Air Canada’s operational explanation
Air Canada told regulators that it had reduced its schedule after about 5% of its A220 fleet was grounded for extended engine servicing, directly affecting the four LaGuardia slots at issue.
- The airline’s regional partner Jazz also faced a pilot shortage, further limiting capacity to keep planned flights in the air.
- Those combined factors pushed slot usage below the 80% mark and triggered the request for relief.
- Air Canada first sought help in March 2025, and the eventual waiver means it will not be punished for cancellations tied to that one‑month window in Summer 2025.
Limits of the relief and regulatory message
Even so, the relief is strictly limited.
Reminder: slot rules are still strict outside the waiver window. The ‘use it or lose it’ principle can trigger reallocation, so explore alternative routes and keep plans flexible during peak periods.
- It applies only to March–April 2025 and does not cover other periods when Air Canada may also have fallen short because of the same engine issues.
- By drawing such a sharp boundary, the FAA sought to protect the integrity of its slot rules while recognizing the disruptive effects of the Pratt & Whitney maintenance delays.
- The message to airlines: they can seek tailored help when forces outside their control strike, but they should not expect broad blanket waivers when schedules go wrong.
Looking ahead
The FAA has indicated that engine‑related bottlenecks should ease later in 2025 as supply chains recover, which could allow Air Canada and other carriers using similar technology to restore more normal operations.
- For now, the LaGuardia decision underscores how mechanical problems in a single aircraft type can affect market access, competition, and travel options between countries.
- By granting a focused FAA waiver while holding firm to its broader 80% rule, regulators preserved Air Canada’s foothold in New York without rewriting the system that governs LaGuardia slots.
- For passengers whose immigration plans, family visits, or business trips depend on predictable cross‑border flights, that balance between flexibility and discipline may matter as much as any policy change.

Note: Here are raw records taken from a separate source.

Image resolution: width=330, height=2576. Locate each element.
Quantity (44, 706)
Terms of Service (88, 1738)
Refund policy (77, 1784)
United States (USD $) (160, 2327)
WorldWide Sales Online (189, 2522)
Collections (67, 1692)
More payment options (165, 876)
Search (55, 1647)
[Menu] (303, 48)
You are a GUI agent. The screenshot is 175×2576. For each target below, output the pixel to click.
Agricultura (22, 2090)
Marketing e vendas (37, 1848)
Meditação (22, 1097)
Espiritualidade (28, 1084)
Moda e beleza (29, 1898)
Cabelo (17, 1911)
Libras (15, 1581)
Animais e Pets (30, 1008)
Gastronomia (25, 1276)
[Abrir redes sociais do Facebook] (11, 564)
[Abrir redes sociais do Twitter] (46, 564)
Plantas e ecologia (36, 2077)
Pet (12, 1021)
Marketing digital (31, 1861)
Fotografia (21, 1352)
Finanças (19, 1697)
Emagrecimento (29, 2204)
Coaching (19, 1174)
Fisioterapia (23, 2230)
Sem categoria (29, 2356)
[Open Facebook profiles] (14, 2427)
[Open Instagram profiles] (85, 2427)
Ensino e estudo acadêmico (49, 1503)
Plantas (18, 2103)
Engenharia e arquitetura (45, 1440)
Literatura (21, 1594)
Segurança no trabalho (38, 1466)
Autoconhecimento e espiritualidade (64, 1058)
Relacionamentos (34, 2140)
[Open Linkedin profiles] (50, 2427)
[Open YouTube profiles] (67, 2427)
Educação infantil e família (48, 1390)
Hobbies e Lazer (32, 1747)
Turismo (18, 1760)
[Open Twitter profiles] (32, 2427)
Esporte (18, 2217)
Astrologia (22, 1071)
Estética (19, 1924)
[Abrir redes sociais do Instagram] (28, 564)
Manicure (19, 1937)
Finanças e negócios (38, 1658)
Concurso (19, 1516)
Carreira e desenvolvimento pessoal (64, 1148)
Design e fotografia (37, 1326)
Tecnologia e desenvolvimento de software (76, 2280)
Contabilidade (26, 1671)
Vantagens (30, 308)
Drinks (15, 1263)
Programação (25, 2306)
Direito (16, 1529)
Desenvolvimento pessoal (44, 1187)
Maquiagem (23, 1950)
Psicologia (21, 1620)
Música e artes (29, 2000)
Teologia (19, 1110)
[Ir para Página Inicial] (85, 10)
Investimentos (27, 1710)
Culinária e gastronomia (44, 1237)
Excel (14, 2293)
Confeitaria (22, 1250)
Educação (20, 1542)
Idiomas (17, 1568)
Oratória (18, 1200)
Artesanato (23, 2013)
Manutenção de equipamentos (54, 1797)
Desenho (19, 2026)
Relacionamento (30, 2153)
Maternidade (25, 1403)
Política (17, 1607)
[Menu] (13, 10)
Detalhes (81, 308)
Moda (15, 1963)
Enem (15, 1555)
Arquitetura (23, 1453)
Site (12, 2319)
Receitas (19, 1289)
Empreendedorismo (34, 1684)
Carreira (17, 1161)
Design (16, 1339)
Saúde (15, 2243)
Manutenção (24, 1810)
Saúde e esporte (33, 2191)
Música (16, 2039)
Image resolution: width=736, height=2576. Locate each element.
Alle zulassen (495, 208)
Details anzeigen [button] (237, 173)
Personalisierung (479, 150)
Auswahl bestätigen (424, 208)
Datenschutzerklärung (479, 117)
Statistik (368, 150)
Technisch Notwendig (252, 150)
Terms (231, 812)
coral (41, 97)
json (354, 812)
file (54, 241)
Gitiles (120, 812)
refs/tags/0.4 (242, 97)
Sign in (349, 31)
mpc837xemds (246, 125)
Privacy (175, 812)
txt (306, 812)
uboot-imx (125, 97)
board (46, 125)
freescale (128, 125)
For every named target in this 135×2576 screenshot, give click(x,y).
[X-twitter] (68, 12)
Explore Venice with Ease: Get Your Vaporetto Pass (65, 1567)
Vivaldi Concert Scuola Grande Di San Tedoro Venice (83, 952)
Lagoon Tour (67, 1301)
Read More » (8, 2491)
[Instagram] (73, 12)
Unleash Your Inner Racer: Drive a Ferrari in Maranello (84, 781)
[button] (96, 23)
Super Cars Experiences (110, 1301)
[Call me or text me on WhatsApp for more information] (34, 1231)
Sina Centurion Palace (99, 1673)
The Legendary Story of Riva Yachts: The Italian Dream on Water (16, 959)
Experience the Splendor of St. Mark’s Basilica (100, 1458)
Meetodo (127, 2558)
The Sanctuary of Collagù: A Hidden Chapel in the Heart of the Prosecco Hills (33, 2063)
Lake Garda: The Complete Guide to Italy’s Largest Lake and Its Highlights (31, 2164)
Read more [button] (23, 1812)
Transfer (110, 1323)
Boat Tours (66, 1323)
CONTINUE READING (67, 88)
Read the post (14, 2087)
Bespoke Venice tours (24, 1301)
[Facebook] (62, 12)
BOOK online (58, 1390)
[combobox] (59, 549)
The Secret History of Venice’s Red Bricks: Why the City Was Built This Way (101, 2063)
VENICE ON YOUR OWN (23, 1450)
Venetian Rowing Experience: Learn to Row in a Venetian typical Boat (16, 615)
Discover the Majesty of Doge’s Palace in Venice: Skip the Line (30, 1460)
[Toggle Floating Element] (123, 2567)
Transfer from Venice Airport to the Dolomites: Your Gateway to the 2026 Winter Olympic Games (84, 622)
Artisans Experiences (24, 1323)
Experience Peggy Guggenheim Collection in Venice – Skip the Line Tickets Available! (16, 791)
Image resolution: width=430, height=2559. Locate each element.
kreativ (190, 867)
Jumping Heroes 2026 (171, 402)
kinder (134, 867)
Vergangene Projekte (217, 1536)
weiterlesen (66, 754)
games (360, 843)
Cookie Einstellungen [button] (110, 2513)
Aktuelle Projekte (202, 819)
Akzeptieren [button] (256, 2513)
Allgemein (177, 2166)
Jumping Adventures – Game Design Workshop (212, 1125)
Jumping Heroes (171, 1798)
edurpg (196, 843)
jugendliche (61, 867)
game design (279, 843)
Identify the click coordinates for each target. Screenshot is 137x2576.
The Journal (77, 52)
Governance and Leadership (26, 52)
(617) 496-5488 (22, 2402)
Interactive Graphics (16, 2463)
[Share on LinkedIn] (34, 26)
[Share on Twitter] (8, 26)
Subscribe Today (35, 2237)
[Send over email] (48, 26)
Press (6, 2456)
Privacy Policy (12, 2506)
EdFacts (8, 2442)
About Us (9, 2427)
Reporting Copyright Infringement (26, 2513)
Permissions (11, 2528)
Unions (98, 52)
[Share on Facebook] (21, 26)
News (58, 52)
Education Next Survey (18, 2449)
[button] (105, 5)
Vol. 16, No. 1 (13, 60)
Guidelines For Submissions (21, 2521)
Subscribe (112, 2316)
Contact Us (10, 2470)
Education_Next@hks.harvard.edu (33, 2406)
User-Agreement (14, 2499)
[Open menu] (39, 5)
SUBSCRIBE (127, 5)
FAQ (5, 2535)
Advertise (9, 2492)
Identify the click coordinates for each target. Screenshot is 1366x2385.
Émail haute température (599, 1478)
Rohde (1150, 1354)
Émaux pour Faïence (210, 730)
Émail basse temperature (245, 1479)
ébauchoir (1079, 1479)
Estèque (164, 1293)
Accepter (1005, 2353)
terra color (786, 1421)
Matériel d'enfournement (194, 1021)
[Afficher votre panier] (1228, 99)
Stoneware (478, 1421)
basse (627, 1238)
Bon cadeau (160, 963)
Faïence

The FAA’s approach signals that technical crises will be judged carefully and that relief will be targeted rather than categorical.
The FAA granted Air Canada a limited waiver on December 9, 2025, protecting four LaGuardia slots for March 31–April 30, 2025. The move addresses prolonged PW1500G engine maintenance that grounded about 5% of the A220-300 fleet and pilot shortages at Jazz, which pushed slot usage below the 80% requirement. The waiver treats missed flights as if operated for that month, bars slot transfers if Air Canada leaves LaGuardia, and is framed as a narrow, technical relief rather than a policy change.